I recently scheduled a free 30-minute life coaching session with a successful, well-known male life coach. During our 30-minutes, he talked for about 2/3 of the call. Towards the end, he talked for what seemed like ten minutes straight, peppering me with questions, but not even allowing me the chance to answer.
As a woman in the U.S. who was born, raised and still resides in the Midwest, there is an especially strong cultural expectation and value system to be polite at all times, even at your own expense. We even have our own funny idiosyncrasies such as when you bump into someone, “Oop sorry,” is basically my state’s unofficial catchphrase. With that being said, the ultimate sin of impoliteness is to interrupt someone else while speaking, whether they are male or female.
I pride myself on not interrupting people when they speak or being a good listener. However, this is a curse and a blessing because not everyone sees it from this perspective; especially some men who seem to take up *ALL* the space and need to have the last word.
Being more assertive and embracing my inner bad bitch is legit what I put on both my goals and vision board for 2020. I have been getting better at this in work situations, but it is still a struggle.
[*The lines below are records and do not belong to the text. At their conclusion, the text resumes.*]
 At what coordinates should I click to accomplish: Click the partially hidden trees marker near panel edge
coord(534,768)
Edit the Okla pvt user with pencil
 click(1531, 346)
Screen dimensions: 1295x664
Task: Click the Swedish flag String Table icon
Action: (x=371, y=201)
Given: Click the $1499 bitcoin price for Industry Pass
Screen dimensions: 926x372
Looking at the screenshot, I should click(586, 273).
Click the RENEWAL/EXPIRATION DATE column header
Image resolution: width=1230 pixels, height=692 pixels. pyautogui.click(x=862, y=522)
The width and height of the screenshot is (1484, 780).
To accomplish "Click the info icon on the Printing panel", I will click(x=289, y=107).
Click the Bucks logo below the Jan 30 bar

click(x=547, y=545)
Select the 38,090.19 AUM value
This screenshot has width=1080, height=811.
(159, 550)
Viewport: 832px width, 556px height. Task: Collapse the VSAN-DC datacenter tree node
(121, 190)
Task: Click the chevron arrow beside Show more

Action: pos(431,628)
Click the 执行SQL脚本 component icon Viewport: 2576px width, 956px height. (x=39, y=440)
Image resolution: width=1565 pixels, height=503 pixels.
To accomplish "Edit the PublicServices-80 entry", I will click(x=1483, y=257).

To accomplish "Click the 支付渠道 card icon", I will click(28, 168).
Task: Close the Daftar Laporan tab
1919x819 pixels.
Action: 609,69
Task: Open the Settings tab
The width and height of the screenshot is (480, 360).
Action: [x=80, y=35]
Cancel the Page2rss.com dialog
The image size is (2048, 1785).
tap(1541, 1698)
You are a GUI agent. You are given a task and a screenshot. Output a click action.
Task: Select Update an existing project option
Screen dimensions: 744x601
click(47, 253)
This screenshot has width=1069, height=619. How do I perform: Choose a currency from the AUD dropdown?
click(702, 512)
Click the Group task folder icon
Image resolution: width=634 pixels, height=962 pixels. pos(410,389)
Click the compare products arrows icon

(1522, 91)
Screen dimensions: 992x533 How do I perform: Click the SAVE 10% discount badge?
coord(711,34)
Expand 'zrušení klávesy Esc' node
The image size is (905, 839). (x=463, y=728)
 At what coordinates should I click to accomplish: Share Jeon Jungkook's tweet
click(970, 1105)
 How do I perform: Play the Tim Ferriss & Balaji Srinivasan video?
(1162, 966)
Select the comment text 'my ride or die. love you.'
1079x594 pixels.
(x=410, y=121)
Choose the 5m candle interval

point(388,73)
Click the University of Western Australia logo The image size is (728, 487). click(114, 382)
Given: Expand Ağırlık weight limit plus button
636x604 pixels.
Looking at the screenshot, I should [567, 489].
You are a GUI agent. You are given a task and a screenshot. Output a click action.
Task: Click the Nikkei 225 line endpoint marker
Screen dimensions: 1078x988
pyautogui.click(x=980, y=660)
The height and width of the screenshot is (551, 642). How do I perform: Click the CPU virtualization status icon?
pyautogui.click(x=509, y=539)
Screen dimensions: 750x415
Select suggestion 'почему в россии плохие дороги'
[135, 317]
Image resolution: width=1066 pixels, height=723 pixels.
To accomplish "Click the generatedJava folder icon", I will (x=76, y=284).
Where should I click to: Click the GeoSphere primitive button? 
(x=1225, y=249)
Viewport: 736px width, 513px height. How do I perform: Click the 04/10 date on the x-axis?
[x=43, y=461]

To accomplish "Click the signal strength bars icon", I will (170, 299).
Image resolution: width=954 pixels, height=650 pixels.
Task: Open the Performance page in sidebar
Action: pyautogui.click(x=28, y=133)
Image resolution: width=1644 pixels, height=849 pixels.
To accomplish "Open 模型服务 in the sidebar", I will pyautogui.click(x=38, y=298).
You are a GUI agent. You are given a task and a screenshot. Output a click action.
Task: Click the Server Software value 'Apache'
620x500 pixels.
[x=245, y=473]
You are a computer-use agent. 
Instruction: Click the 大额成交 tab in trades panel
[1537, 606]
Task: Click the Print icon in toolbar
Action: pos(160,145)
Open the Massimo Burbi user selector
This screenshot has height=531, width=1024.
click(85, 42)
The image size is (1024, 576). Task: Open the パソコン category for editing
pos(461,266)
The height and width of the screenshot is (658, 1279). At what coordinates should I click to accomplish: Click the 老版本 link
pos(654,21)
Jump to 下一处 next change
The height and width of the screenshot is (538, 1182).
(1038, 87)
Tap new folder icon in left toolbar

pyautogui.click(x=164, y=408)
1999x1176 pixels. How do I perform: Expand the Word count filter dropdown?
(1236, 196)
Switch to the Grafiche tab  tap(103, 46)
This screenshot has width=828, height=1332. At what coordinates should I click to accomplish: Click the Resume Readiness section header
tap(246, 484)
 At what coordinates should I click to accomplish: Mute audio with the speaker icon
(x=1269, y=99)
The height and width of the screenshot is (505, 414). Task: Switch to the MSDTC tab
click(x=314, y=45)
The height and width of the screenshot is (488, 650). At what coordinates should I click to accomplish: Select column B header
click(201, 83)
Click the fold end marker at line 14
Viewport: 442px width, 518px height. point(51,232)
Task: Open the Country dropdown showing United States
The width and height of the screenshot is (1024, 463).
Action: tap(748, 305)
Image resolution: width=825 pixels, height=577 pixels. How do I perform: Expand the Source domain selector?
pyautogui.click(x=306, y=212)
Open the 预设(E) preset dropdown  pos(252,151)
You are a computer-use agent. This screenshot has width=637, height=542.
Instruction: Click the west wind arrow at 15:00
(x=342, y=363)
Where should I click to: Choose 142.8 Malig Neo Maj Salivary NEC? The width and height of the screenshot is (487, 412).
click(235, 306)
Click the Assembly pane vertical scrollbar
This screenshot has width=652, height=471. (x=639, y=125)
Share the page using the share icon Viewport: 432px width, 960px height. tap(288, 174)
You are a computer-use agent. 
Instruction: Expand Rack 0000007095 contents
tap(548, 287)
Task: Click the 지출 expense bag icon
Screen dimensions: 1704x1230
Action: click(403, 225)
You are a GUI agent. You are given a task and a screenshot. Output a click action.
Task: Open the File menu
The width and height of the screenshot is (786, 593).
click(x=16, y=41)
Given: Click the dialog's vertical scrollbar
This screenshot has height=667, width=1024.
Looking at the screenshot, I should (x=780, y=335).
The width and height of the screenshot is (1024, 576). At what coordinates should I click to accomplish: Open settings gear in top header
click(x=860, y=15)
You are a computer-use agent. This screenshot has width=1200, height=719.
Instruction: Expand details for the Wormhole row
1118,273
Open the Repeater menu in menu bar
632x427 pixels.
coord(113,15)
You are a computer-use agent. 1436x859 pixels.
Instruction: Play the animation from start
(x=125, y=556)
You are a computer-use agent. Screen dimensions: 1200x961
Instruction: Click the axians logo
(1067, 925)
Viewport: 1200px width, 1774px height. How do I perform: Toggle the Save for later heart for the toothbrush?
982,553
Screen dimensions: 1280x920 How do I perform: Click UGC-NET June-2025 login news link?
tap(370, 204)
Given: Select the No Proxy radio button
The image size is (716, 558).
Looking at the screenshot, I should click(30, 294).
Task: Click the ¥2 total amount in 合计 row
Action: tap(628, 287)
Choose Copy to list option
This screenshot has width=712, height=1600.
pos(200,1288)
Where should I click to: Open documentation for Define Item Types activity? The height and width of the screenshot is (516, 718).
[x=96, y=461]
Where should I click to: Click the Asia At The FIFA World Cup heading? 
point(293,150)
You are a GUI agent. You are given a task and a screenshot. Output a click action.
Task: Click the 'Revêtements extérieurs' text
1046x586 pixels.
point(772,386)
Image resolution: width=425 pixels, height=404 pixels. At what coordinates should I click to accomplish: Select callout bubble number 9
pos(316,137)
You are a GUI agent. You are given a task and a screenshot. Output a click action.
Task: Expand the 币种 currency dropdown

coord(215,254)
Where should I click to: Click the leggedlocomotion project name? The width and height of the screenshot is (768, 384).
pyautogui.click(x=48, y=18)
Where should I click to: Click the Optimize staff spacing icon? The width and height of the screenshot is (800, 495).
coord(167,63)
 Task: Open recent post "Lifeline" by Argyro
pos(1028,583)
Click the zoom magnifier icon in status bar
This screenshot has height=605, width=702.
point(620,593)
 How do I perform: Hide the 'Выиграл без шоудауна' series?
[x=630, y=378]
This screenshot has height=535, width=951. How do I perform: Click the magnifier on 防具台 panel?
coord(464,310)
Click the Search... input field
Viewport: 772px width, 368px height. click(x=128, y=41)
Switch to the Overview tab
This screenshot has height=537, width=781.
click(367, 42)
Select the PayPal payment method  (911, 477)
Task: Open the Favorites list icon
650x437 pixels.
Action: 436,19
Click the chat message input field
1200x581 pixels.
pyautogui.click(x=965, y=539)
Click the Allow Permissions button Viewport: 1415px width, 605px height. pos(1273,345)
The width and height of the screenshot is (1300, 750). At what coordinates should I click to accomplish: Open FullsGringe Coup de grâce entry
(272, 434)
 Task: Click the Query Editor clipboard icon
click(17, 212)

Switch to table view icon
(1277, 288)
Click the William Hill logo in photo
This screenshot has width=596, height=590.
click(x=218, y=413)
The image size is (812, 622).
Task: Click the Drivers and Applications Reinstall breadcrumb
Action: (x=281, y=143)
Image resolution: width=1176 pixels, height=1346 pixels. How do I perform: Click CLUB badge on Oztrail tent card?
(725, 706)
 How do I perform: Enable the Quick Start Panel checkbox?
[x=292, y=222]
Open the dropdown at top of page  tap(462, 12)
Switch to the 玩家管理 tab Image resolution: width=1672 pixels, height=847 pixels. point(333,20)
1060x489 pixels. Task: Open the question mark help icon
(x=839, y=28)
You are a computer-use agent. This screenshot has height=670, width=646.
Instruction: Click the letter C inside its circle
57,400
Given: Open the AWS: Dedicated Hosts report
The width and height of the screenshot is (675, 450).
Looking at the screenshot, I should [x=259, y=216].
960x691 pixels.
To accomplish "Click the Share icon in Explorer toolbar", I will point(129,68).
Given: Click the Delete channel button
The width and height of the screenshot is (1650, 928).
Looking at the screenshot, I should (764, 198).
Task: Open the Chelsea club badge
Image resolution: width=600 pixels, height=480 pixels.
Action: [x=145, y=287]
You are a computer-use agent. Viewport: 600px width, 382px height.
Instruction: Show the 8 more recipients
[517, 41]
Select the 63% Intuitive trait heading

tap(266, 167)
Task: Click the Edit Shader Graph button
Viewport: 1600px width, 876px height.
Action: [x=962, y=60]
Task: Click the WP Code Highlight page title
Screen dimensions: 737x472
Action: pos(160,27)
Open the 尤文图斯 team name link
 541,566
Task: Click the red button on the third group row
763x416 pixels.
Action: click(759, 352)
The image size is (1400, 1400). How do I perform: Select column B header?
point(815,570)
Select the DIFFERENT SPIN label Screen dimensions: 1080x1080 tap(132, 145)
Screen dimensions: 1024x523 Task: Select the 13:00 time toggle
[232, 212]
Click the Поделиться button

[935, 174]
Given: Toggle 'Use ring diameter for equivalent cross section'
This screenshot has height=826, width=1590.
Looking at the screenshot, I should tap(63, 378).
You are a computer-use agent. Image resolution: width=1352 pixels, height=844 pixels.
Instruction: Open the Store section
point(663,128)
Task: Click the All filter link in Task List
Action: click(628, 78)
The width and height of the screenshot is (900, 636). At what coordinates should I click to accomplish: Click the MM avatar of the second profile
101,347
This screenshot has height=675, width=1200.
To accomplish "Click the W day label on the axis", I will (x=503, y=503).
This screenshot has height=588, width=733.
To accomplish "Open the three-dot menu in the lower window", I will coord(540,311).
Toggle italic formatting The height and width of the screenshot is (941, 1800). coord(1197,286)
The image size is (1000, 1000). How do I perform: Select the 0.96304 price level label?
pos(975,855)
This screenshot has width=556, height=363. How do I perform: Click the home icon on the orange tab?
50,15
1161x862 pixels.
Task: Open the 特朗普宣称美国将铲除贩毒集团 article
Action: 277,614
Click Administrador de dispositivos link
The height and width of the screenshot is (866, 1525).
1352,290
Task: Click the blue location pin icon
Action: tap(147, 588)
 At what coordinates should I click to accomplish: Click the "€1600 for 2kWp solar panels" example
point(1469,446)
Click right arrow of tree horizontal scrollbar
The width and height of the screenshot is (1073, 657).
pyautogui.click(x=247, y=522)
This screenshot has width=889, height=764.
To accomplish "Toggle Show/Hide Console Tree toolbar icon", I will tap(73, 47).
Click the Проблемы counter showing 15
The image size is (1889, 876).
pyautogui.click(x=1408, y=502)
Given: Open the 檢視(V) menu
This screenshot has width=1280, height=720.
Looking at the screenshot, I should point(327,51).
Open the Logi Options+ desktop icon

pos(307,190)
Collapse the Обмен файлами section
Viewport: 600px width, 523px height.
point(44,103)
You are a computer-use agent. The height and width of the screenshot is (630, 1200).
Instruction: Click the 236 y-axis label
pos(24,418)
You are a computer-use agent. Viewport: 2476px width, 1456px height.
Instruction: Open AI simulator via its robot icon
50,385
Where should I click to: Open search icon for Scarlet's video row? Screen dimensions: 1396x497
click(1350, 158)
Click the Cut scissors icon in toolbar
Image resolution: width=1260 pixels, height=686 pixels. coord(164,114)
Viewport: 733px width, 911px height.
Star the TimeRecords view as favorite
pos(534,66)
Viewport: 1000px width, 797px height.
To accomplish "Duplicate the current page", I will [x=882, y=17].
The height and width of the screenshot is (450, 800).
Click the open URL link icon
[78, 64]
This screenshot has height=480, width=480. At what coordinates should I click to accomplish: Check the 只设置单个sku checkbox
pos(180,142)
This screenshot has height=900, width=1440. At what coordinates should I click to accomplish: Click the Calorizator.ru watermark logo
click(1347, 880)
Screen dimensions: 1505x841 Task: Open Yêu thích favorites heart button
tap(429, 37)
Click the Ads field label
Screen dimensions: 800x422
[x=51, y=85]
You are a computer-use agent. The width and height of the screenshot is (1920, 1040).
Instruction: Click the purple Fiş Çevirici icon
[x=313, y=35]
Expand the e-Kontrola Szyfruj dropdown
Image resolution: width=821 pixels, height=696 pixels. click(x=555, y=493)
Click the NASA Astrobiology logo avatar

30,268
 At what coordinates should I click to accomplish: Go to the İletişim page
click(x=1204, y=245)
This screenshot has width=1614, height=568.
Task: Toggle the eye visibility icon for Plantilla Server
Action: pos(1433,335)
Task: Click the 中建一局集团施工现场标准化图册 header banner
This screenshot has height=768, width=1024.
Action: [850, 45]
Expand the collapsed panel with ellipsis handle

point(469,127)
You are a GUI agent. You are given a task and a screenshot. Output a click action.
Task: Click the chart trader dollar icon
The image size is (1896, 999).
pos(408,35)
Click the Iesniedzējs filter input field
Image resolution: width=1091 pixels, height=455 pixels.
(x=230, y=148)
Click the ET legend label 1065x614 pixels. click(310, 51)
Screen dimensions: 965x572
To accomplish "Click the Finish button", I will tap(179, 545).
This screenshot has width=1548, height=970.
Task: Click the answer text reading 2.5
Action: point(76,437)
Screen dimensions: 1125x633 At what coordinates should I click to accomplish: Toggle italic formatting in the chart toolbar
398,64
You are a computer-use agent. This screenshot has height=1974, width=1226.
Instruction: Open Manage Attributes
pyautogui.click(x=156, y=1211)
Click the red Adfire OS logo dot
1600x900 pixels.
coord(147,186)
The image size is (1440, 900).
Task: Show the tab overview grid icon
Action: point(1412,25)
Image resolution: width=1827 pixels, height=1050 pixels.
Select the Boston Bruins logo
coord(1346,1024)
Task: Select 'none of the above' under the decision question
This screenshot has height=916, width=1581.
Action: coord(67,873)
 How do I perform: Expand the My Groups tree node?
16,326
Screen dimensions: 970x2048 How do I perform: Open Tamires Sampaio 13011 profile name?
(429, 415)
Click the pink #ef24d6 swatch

I struggle with speaking up, interrupting, and not getting anxious and/or upset when I am too shy to vocalize my thoughts.
Ladies, how many times have you suppressed your inner thoughts and stopped yourself from speaking up in work meetings for fear of appearing impolite or interrupting someone else? With your family? With your partner? Friends?
I know you may have read that and audibly sighed, “Ugh, I have totally done this more than I would like to admit.”
That is totally ok. This isn’t meant to shame or guilt you about it, but to make all of us women more aware and to encourage us to collectively agree to speak up even if it involves *GASP* interrupting! Go on with your bad self, be more assertive, and embrace your inner bad bitch!